What is being asked: Include in the output exactly the lines from the opening of the data through the line containing "Task: Go to Bibliographic Information section", and nothing more.

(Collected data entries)

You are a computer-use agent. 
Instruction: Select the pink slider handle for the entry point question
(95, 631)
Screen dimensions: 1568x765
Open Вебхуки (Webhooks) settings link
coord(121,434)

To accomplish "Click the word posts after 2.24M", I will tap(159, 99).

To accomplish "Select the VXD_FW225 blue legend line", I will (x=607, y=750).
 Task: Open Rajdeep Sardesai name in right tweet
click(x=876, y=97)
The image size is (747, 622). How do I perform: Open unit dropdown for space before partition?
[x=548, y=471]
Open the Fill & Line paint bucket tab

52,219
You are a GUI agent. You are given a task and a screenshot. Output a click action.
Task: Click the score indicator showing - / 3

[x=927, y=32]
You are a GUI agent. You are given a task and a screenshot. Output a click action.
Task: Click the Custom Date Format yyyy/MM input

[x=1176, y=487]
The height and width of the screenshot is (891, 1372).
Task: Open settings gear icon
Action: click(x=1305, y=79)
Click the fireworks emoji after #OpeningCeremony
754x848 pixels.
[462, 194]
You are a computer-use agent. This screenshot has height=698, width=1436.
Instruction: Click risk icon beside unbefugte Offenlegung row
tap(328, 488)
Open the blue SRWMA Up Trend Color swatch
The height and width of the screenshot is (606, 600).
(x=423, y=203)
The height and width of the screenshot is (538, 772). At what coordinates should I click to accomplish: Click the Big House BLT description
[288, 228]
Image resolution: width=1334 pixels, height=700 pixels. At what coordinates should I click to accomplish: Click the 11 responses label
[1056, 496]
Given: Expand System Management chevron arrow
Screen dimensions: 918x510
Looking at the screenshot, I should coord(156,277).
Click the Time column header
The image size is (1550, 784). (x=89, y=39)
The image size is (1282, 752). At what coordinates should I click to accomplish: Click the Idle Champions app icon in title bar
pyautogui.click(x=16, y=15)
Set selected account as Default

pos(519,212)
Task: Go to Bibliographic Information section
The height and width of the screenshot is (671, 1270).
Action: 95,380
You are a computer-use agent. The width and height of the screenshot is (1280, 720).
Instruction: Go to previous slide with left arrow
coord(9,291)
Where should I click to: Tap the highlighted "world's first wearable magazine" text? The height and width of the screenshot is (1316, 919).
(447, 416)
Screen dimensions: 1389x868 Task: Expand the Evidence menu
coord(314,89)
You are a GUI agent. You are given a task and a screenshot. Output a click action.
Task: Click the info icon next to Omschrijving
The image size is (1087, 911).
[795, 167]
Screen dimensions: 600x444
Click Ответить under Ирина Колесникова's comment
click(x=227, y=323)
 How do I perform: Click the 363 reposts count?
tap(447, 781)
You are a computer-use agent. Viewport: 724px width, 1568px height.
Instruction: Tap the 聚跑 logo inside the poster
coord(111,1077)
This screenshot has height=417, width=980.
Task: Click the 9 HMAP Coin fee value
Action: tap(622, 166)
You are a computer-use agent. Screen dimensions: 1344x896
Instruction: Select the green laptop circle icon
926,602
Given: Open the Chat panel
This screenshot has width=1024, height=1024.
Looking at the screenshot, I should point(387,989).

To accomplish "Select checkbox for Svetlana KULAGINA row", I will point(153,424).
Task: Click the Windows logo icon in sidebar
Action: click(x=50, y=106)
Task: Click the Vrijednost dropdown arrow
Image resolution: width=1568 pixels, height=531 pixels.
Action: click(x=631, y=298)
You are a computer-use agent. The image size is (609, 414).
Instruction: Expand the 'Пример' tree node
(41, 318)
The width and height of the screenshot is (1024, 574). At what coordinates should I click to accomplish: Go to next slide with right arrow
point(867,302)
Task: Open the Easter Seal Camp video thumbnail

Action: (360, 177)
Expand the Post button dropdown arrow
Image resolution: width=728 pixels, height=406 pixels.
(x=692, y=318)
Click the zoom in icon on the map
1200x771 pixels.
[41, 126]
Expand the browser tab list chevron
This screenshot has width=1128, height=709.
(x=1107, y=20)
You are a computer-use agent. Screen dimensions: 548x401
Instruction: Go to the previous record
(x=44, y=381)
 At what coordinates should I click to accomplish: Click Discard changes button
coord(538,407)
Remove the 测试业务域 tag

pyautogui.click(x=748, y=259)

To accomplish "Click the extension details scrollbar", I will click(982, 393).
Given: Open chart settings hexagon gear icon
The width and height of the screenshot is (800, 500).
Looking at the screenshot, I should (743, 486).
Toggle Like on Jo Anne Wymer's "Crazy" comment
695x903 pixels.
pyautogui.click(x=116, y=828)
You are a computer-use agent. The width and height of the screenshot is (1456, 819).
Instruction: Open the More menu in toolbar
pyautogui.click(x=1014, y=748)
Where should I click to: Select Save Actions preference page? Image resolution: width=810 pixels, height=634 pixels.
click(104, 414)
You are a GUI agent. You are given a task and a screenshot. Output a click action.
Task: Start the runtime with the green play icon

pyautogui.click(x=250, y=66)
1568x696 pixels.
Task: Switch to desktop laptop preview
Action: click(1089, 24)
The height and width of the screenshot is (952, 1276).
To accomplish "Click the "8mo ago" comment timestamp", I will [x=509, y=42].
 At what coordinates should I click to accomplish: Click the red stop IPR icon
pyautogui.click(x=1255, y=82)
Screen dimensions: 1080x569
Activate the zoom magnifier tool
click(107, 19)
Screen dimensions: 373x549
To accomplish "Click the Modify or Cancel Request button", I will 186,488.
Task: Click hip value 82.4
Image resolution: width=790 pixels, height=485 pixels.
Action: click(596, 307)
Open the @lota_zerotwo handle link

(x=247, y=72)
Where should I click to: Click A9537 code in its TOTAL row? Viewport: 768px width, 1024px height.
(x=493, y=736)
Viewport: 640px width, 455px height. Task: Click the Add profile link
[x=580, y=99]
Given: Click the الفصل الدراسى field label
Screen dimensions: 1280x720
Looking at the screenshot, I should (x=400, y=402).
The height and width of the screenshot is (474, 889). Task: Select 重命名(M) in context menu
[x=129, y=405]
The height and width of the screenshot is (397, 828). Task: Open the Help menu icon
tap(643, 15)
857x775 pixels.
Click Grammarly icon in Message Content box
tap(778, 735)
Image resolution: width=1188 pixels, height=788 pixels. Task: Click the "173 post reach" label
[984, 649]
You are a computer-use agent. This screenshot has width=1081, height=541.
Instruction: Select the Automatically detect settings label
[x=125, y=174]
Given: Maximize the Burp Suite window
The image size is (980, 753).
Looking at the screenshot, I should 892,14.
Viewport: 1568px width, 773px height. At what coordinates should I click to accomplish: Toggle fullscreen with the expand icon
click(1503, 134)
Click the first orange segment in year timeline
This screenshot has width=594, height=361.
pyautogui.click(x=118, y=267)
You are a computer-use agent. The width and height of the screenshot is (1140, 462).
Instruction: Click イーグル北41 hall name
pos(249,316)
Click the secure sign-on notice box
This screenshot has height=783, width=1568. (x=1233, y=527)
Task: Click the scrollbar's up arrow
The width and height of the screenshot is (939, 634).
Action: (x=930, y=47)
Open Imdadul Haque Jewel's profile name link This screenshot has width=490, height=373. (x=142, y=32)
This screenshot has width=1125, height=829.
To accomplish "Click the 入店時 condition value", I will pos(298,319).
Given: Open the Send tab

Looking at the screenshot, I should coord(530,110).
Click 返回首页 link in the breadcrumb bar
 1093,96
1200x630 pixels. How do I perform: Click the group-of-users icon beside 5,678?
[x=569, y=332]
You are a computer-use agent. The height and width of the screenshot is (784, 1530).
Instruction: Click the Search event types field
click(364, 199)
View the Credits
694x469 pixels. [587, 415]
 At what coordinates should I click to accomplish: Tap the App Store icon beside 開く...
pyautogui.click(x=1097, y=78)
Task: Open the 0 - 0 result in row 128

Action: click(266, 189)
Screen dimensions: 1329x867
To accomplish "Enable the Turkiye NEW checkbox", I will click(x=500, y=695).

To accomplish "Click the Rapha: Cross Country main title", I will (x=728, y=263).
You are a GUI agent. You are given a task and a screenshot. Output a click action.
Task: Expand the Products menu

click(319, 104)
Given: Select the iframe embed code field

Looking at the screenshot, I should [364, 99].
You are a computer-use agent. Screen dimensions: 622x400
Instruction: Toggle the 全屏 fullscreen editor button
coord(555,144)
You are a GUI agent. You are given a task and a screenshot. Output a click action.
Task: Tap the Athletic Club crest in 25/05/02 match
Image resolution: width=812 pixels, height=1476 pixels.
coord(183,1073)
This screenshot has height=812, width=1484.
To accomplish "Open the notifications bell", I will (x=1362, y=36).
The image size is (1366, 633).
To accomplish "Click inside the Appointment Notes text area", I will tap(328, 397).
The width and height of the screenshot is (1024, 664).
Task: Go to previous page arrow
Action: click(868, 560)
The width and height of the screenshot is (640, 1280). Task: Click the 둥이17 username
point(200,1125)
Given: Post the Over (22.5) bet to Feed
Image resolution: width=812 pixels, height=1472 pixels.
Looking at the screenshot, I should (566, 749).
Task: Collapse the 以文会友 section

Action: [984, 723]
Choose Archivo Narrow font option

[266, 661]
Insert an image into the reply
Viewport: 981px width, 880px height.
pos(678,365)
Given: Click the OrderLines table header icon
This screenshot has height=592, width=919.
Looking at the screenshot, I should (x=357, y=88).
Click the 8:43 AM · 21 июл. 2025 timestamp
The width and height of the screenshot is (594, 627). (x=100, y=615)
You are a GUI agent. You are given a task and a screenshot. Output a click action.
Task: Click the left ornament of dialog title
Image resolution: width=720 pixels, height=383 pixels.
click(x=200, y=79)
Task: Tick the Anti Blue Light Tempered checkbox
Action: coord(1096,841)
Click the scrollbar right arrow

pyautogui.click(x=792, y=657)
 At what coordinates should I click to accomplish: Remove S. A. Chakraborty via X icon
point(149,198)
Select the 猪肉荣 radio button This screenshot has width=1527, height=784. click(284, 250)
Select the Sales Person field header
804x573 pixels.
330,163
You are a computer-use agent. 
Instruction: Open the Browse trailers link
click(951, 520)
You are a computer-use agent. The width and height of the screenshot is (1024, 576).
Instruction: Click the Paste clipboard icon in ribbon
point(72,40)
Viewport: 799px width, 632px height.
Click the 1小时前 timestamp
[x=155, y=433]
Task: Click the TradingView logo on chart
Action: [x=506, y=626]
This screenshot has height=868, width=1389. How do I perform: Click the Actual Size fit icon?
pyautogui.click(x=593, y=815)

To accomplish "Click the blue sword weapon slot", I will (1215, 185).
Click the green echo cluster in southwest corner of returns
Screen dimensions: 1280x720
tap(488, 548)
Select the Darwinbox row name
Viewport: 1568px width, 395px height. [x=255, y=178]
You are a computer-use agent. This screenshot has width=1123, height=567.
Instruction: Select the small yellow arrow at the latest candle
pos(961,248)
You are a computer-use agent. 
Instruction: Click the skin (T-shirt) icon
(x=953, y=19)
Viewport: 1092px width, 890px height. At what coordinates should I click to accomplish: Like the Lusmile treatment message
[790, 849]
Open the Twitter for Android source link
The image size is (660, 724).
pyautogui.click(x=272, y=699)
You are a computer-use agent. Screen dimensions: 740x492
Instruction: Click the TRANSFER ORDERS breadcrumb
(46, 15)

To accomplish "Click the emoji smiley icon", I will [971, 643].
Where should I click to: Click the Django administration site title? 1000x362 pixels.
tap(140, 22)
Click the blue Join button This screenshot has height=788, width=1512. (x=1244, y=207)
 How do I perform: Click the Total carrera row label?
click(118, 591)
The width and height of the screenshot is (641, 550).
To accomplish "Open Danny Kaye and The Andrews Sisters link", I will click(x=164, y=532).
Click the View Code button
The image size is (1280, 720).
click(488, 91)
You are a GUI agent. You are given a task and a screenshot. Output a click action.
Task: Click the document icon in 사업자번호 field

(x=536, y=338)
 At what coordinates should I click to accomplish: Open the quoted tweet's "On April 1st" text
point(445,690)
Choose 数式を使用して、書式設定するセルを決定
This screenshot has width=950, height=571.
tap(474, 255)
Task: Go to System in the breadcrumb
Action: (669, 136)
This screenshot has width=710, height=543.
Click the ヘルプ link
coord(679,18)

Output below:
You are a computer-use agent. 
Instruction: Select the pink slider handle for the entry point question
(95, 631)
Screen dimensions: 1568x765
Open Вебхуки (Webhooks) settings link
coord(121,434)

To accomplish "Click the word posts after 2.24M", I will tap(159, 99).

To accomplish "Select the VXD_FW225 blue legend line", I will (x=607, y=750).
 Task: Open Rajdeep Sardesai name in right tweet
click(x=876, y=97)
The image size is (747, 622). How do I perform: Open unit dropdown for space before partition?
[x=548, y=471]
Open the Fill & Line paint bucket tab

52,219
You are a GUI agent. You are given a task and a screenshot. Output a click action.
Task: Click the score indicator showing - / 3

[x=927, y=32]
You are a GUI agent. You are given a task and a screenshot. Output a click action.
Task: Click the Custom Date Format yyyy/MM input

[x=1176, y=487]
The height and width of the screenshot is (891, 1372).
Task: Open settings gear icon
Action: click(x=1305, y=79)
Click the fireworks emoji after #OpeningCeremony
754x848 pixels.
[462, 194]
You are a computer-use agent. This screenshot has height=698, width=1436.
Instruction: Click risk icon beside unbefugte Offenlegung row
tap(328, 488)
Open the blue SRWMA Up Trend Color swatch
The height and width of the screenshot is (606, 600).
(x=423, y=203)
The height and width of the screenshot is (538, 772). At what coordinates should I click to accomplish: Click the Big House BLT description
[288, 228]
Image resolution: width=1334 pixels, height=700 pixels. At what coordinates should I click to accomplish: Click the 11 responses label
[1056, 496]
Given: Expand System Management chevron arrow
Screen dimensions: 918x510
Looking at the screenshot, I should coord(156,277).
Click the Time column header
The image size is (1550, 784). (x=89, y=39)
The image size is (1282, 752). At what coordinates should I click to accomplish: Click the Idle Champions app icon in title bar
pyautogui.click(x=16, y=15)
Set selected account as Default

pos(519,212)
Task: Go to Bibliographic Information section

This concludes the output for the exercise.